From Lock-Free Programming to Wait-Free Programming
I won’t be presenting a complete Wait-Free implementation. It is long, complex and explaining it correctly will probably double the size of this blog. However, there are a few good sources on building Wait-Free data structures.
- Queues
- Stack
- general
There are a couple of common points shared between all Wait-Free implementations:
- Op Log — Each thread writes a small record describing what it wants to do.
- Per-thread slot reservation → Thread grabs a unique index with FAA; writes its OpLogs there.
- Phase (ticket) numbers → Every request gets a monotonically increasing “phase”.
- Bounded Help loops → A helper will finish at most k foreign operations before returning to its own.
Summary
As you could see, both Lock-free and wait-free are not simple things. However, with a couple of good tools and techniques, they can be much easier.
Key takeaways:
- Definitions
- Lock-free programming → from all active threads, at least one makes progress in a finite number of steps.

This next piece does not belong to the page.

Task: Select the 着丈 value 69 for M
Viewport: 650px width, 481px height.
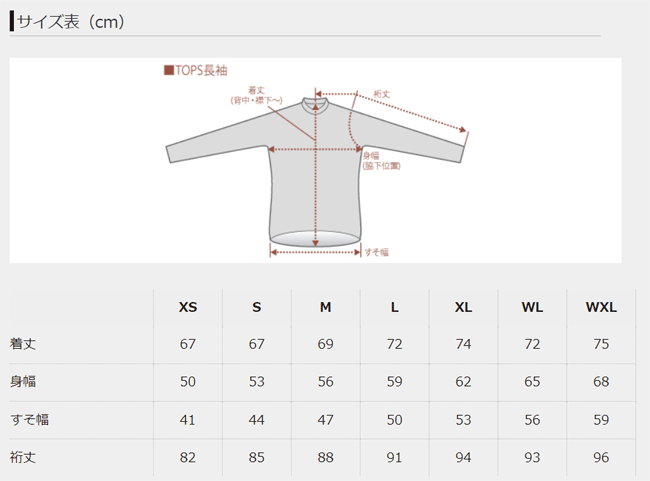Action: [x=325, y=344]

- Wait-free programming→ every operation by every thread completes in a bounded number of its own steps.
- Atomic Primitives
- CAS
- LL/Sc
- FAA
- Double-width CAS
- Best practises in implementing Lock-Free and Wait-Free structures:
- Design first, code later → Draw the state diagram and identify every location that can change concurrently.
- One atomic word to one logical invariant → Keep each CAS/LL-SC operating on the entire state you need to test.
- Use DCAS → rather than splitting an invariant across two variables.
- Write the fast path first → Attempt a cheap single-CAS path first; after N failures publish a descriptor and switch to the helping (“slow”) path.
- Bounded helping (Wait-Free) Ensure a helper can finish at most k foreign operations before returning to its own.
Thank, you for your time